We spent most of the rest of the afternoon dry and warm in the impressively large children’s section of the public library, where he had an awesome time and we read many books together, before meeting Marie and all our friends who’d seen the movie together. We didn’t get the chance to visit another new place, as the vote was for one of those Golden-This-Happy-That all-you-can-eat buffet places. This one had an aquarium to keep the toddler amused. Marie ate to be social; I remained on Baby Wrangling Duty because I wasn’t going to eat that stuff.
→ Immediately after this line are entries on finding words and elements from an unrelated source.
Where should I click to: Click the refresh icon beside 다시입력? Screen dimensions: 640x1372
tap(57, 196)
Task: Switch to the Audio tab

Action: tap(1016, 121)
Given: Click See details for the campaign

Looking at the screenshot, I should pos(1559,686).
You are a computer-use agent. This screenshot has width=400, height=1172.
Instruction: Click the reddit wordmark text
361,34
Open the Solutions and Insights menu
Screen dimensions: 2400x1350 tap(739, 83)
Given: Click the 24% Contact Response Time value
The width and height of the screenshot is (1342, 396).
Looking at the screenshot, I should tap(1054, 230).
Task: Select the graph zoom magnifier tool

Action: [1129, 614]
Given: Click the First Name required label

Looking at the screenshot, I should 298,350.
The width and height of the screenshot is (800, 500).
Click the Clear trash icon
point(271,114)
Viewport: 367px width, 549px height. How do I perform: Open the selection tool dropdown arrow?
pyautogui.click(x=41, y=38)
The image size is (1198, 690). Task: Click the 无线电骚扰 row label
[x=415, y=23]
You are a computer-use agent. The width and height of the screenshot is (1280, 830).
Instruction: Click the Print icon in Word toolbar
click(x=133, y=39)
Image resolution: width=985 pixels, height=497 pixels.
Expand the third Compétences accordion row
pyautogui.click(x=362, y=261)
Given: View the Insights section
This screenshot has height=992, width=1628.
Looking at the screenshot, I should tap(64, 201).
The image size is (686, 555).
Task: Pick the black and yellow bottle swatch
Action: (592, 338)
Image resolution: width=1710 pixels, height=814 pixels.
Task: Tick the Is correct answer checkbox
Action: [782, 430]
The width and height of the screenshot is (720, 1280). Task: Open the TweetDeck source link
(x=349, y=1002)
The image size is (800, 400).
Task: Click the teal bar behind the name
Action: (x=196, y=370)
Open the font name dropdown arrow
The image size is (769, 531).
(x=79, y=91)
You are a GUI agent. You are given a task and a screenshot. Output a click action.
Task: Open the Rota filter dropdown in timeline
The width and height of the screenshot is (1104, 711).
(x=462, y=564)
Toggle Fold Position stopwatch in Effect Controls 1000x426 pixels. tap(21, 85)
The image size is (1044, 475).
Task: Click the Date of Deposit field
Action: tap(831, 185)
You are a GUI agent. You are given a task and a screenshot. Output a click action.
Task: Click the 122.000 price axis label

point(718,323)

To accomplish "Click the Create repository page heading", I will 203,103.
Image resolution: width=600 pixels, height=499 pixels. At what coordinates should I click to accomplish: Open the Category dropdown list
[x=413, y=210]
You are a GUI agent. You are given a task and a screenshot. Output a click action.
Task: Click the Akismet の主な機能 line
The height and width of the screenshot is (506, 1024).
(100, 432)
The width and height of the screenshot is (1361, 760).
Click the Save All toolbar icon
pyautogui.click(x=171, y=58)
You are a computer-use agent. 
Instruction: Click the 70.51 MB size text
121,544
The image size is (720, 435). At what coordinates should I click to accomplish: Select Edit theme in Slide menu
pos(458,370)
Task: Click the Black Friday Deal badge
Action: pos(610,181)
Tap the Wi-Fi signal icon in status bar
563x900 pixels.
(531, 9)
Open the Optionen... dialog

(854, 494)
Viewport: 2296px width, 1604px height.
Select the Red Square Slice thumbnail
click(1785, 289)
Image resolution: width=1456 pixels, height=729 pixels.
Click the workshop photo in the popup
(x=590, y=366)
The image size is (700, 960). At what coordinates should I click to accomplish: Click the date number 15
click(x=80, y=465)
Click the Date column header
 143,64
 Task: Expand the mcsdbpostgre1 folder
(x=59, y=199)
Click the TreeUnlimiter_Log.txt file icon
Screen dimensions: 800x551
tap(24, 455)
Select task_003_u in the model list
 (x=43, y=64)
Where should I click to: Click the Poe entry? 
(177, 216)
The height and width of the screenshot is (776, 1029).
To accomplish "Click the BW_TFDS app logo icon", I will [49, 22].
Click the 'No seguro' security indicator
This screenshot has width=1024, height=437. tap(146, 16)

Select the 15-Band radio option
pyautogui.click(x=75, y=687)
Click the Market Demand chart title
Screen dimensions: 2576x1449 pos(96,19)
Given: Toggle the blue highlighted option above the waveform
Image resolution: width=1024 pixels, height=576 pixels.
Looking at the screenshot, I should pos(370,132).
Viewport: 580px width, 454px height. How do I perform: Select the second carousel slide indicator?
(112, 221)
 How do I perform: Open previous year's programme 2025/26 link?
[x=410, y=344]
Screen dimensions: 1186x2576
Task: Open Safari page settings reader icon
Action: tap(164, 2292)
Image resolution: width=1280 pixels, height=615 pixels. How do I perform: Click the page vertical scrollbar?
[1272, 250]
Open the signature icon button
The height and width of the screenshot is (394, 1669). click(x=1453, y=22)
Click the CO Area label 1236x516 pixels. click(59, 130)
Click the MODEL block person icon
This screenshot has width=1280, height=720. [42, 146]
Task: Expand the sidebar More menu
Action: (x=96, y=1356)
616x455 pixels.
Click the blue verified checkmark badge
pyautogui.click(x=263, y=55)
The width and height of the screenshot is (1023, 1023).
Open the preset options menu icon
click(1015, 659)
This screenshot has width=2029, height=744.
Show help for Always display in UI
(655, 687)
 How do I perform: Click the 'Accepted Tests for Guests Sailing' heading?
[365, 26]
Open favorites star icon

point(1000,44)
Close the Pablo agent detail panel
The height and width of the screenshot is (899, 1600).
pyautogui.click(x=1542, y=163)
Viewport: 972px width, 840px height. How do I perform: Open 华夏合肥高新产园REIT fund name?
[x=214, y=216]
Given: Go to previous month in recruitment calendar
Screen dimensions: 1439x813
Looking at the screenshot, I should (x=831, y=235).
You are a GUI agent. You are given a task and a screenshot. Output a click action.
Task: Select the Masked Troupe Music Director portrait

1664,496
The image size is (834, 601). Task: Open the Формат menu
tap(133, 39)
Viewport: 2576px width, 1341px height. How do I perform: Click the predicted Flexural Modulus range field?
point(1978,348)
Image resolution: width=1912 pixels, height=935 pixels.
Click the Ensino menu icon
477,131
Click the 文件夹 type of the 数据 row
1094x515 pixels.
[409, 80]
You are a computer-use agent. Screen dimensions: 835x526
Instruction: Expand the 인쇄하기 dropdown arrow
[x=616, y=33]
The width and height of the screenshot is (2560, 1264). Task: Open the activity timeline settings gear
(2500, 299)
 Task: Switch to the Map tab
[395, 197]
A good while and a half later, we made our way out of town and stopped by the new location of Cook Out for milkshakes. This North Carolina-based chain has finally made inroads into Georgia. The first store is in Statesboro, and this is the second. It’s in Oconee, on that “still-new-to-me” stretch of 316 where the Home Depot and Lowe’s and Kroger are set up. It was completely packed!
The sun had gone down, and it was raining buckets, and so that’s all the picture you’re going to get. I was quite surprised to see the place so crowded. The drive-through was wrapped around the building, all the tables were taken, and there was a line back to the door. Even accepting there’s the novelty of the new place in town, I was really impressed by the crowd. I got a chocolate cherry shake for Marie and a cherry cheesecake for myself. The girlchild grumbled, when we returned home, that we did not bring her one.
You can see all the restaurants that we have visited for our blog on this map, with links back to the original blog posts. It’s a terrific resource for anybody planning a road trip through the southeast!
i was sure to correct you when you said it’d been there a decade, and then i realized i’m really old
That was my thought, too! “Wait… ten years? Really?”
So, were you a Demosthenian or a Phi Kap?
Demosthenian. Not for long enough, sadly. Good times.
rome ga is getting a cookout .
There’s one coming to Atlanta soon, too. Interestingly, they’re going straight into the center of the city (well, technically EAV, near Delia’s Chicken Sausage Stand) while most out-of-state chains start up in the suburbs.
I had a friend who had been an ADA in the Bronx. We used to eat at Little Italy and he said it was the best NY style pizza he had found down south.
I always love getting a couple slices of pizza from Peppino’s or Little Italy on any return trips to Athens. Many great memories from both places.